About this exercise: Copy word for word, please, the lines of the entries below running from the one containing "Given: Click the Central team crest icon" to the one containing "Click the search", both ends included.

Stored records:
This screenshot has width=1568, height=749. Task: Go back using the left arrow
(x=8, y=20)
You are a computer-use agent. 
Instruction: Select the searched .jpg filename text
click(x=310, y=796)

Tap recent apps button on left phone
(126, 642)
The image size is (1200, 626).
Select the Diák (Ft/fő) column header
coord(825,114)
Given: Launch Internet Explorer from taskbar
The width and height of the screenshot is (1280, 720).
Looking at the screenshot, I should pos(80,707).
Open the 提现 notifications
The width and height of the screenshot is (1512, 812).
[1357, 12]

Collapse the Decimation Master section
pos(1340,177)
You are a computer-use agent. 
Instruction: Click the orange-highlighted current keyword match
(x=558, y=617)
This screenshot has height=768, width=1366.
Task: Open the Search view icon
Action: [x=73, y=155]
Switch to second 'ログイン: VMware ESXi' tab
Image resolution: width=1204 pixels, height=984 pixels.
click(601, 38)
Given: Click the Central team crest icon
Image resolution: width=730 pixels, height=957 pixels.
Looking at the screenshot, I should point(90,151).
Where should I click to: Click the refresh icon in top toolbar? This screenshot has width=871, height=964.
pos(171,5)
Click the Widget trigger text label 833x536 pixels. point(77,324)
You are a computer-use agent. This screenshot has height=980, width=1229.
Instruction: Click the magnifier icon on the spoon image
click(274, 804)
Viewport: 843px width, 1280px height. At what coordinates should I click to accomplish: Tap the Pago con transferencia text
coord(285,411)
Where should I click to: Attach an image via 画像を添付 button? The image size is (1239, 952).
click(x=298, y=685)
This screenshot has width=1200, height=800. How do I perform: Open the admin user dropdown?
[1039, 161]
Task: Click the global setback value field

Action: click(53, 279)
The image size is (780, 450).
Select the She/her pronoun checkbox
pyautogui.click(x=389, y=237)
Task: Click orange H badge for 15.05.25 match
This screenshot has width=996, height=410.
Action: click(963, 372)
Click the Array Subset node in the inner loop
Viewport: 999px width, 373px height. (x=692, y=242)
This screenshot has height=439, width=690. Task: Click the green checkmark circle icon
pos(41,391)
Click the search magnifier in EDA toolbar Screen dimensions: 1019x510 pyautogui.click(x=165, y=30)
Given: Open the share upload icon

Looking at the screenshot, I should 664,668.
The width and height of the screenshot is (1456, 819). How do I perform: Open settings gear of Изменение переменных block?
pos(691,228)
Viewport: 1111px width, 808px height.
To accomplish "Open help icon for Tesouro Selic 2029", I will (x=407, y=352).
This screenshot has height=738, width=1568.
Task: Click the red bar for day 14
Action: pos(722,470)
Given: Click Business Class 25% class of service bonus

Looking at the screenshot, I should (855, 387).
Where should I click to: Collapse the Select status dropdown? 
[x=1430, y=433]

Result for this task:
Given: Click the Central team crest icon
Image resolution: width=730 pixels, height=957 pixels.
Looking at the screenshot, I should point(90,151).
Where should I click to: Click the refresh icon in top toolbar? This screenshot has width=871, height=964.
pos(171,5)
Click the Widget trigger text label 833x536 pixels. point(77,324)
You are a computer-use agent. This screenshot has height=980, width=1229.
Instruction: Click the magnifier icon on the spoon image
click(274, 804)
Viewport: 843px width, 1280px height. At what coordinates should I click to accomplish: Tap the Pago con transferencia text
coord(285,411)
Where should I click to: Attach an image via 画像を添付 button? The image size is (1239, 952).
click(x=298, y=685)
This screenshot has width=1200, height=800. How do I perform: Open the admin user dropdown?
[1039, 161]
Task: Click the global setback value field

Action: click(53, 279)
The image size is (780, 450).
Select the She/her pronoun checkbox
pyautogui.click(x=389, y=237)
Task: Click orange H badge for 15.05.25 match
This screenshot has width=996, height=410.
Action: click(963, 372)
Click the Array Subset node in the inner loop
Viewport: 999px width, 373px height. (x=692, y=242)
This screenshot has height=439, width=690. Task: Click the green checkmark circle icon
pos(41,391)
Click the search magnifier in EDA toolbar Screen dimensions: 1019x510 pyautogui.click(x=165, y=30)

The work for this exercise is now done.